By Peter OBIORA InvestAdvocate
Lagos (INVESTADVOCATE)-The Securities and Exchange Commission (SEC) last Saturday said over 85 percent of share certificates in the Nigerian Capital Market (NCM) has been dematerialised.
Mounir Gwarzo, the director general (DG) of the Commission disclosed this while speaking at a workshop organised by the Capital Market Correspondent Association of Nigeria (CAMCAN) in Lagos at the weekend.
“Dematerialisation of share certificates has reached unprecedented level of over 85 percent with 100 percent in sight before the year ends,” he affirmed.
According to him, SEC at the last Capital Market Committee (CMC) in 2015 has been able to track remarkable progresses made in the recommendations of key master plan initiatives.
“We held the last CMC meeting for 2015 on Wednesday during which we were able to track the remarkable progress made in the recommendation of key master plan initiatives,” the SEC DG said.
He noted that SEC is currently leading the capital market in implementing the 10-year Master plan for the growth and development of the NCM. “It is our main agenda for the market and we dedicated this week to tracking the level of implementation of the master plan as well as launching some of the major initiatives that have been concluded in the plan.
The other recommendations of the key master plan initiatives tracked include the recapitalisation exercise to strengthen market institutions, E-Dividend with excellent collaboration from the Central Bank of Nigeria (CBN) and the Nigerian Interbank Settlement System (NIBSS) and Direct Cash Settlement leveraging on the Bank Verification Number (BVN) database.
Still on the list of tracked master plan initiatives recommended include deepening non-interest capital market through regional workshops targeting potential issuers, Robust public enlightenment campaigns,
zero tolerance posture reducing the level of infractions in the market and strengthening capacity of SEC to serve as a more effective apex regulator and become the depository of capital market knowledge in Nigeria.
According to him, following the fruitful CMC meeting the Commission launched three (3) imports at Master Plan initiatives which include the unveiling of SEC’s Corporate Governance Scorecard, “this brings about a new era in corporate governance compliance as we have made specific rules that make compliance with the SEC Code of corporate governance mandatory,” Gwarzo affirmed.
The second is launching of the National Investor Protection Fund (NIPF) and inauguration of its board: “this was the second major initiative launched that is bound to boost investor confidence in our market,” Gwarzo added.
The third is the inauguration of Capital Market Master Plan Implementation Council (CAMMIC), which he said was a major step towards the master plan implementation and has in its council distinguished and highly respected Nigerians who will lead advocacy efforts to various master plan initiatives.
He urged CAMCAN members to be actively involved in informing the public of major changes that are happening within the market and a lot more changes is on the way as the SEC continues to faithfully implement the master plan. “Our expectations are that you will be actively involved by continually building your capacity to effectively report to Nigerians on these changes,” Gwarzo added.

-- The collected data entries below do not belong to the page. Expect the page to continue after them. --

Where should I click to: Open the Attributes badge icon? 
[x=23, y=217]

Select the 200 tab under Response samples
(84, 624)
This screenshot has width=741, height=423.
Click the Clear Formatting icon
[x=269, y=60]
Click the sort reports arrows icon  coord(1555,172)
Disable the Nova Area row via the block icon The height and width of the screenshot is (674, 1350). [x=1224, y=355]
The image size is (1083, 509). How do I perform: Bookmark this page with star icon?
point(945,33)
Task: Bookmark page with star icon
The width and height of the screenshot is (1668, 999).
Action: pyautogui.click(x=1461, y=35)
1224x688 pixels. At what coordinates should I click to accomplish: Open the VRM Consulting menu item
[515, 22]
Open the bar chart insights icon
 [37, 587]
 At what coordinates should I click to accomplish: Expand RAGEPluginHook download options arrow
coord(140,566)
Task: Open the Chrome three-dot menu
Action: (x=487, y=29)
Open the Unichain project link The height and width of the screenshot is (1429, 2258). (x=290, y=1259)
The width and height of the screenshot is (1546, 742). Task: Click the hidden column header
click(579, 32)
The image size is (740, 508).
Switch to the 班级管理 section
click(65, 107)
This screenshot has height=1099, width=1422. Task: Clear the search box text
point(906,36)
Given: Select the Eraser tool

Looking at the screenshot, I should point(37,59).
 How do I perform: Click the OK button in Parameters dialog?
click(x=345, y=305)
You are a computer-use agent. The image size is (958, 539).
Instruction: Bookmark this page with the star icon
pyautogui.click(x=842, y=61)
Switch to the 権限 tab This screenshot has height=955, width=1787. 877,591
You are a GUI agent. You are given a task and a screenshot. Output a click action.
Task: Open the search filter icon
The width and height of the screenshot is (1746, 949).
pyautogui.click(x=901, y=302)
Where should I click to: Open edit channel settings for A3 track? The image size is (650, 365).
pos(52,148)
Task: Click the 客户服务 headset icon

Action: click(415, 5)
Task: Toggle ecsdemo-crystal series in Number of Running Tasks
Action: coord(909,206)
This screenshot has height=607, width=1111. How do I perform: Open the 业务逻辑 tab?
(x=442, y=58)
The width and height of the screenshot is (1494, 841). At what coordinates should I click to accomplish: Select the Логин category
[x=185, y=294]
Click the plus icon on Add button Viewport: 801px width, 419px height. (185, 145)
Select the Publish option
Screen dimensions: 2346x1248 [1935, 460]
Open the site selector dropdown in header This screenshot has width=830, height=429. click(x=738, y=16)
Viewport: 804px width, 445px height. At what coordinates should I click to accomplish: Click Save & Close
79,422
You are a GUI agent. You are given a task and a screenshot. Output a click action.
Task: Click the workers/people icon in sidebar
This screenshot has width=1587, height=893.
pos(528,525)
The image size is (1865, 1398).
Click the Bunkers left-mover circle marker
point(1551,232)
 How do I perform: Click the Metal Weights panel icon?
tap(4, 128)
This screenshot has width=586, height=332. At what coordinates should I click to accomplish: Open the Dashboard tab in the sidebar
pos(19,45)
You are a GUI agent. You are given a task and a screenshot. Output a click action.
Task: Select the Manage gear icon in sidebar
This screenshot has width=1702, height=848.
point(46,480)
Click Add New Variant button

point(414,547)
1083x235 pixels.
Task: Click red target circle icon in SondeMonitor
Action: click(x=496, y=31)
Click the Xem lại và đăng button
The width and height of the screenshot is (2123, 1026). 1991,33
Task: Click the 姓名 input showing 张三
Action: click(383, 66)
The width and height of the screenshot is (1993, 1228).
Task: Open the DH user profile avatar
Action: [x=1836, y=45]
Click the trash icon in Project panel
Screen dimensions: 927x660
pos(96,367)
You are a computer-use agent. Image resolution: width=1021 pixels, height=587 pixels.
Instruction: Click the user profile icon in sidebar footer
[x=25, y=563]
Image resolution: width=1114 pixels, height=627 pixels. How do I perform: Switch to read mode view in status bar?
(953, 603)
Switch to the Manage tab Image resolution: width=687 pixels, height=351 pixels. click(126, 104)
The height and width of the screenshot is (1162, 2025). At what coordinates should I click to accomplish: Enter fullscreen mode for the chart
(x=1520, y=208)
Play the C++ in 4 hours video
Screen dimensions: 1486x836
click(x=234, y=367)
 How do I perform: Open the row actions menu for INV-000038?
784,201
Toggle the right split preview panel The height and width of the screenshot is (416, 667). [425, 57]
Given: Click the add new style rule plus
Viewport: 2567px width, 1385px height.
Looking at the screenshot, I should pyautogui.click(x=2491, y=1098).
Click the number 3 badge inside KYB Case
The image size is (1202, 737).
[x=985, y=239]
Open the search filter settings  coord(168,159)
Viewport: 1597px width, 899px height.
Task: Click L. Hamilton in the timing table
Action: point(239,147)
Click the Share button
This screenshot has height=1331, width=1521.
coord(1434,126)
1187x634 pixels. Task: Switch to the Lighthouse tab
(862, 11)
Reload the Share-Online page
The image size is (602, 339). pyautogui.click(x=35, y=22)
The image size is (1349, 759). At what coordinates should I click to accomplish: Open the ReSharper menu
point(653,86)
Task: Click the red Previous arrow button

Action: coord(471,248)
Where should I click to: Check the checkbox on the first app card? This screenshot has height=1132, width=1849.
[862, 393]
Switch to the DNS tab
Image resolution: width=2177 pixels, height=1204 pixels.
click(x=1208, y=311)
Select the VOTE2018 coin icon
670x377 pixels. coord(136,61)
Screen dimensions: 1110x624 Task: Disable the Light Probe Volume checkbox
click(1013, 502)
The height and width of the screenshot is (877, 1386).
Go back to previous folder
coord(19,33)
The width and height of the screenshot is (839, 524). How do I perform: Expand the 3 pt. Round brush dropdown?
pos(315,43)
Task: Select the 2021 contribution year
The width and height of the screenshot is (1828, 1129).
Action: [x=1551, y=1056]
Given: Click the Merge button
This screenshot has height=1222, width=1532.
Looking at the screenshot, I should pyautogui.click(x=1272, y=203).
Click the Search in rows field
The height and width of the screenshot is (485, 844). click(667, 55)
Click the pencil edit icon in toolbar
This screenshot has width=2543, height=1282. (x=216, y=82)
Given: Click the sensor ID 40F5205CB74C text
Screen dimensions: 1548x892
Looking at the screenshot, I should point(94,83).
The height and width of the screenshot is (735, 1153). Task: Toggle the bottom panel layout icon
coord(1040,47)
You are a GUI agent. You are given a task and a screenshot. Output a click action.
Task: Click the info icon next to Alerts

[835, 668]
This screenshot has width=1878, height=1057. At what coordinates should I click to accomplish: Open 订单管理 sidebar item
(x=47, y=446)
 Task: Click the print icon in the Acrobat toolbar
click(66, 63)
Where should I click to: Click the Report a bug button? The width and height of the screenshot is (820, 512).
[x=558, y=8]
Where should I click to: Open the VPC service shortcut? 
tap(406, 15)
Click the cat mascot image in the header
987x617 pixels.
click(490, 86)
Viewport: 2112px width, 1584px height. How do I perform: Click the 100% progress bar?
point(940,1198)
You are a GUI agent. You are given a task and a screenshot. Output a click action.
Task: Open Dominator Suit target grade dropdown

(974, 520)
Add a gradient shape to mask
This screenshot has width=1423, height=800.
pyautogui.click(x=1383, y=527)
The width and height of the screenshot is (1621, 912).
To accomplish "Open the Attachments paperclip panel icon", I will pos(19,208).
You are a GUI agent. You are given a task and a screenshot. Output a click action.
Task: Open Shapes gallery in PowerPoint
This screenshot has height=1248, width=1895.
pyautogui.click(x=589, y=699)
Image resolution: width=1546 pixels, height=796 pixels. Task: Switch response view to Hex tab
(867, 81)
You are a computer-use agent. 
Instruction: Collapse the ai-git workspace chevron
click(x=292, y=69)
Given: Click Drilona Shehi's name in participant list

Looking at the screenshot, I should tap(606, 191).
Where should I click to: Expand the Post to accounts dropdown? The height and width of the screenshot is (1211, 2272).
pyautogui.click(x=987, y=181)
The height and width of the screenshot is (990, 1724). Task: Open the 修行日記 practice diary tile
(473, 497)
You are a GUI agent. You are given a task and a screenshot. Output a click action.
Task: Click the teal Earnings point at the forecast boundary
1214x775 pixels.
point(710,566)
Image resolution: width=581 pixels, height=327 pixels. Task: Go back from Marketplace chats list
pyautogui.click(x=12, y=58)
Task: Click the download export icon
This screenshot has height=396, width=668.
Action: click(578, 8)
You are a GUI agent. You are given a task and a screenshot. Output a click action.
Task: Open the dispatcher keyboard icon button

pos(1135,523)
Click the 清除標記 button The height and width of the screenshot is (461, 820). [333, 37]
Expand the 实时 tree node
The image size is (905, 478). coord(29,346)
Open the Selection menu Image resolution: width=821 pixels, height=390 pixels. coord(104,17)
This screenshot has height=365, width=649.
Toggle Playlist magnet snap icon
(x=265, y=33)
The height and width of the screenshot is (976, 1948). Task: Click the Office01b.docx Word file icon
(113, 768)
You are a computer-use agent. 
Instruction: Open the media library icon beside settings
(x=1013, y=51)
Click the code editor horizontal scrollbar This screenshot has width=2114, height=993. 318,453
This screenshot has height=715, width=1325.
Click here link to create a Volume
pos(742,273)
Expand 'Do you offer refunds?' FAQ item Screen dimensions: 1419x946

Oscar Onyema, chief executive officer (CEO) of the Nigerian Stock Exchange (NSE) who spoke at the workshop with the theme “Effective Reporting of Changes in the Nigerian Capital Market,” said that good corporate governance will ensure solid companies; but forcing them to list may lead to infractions in the market, “a lot of energy has been spent building the foundational aspect of the market in terms of transparency, orderliness, fairness, disclosure, and more importantly enforcement of rules and regulations.
“In the short term, you will see the huge volatility but that should not distract from those fundamental elements about good companies, making good money, running under a well governed Exchange structure and a well regulated market structure. These factors will combine to shore up investors’ confidence in these challenging times.
“As we continue to work towards achieving and sustaining this market, the importance of your role cannot be over emphasised. Financial journalists have the potential to influence investors’ behaviour. Negative reporting may result in sensationalism and put additional pressures that can force investors’ decisions negatively,” he added.
Goddy Egene, president of CAMCAN had earlier commended the regulators for attending the workshop, saying that in the last two (2) years, a lot of changes have occurred in the market and there is need for cooperation of stakeholders for the progress of the market.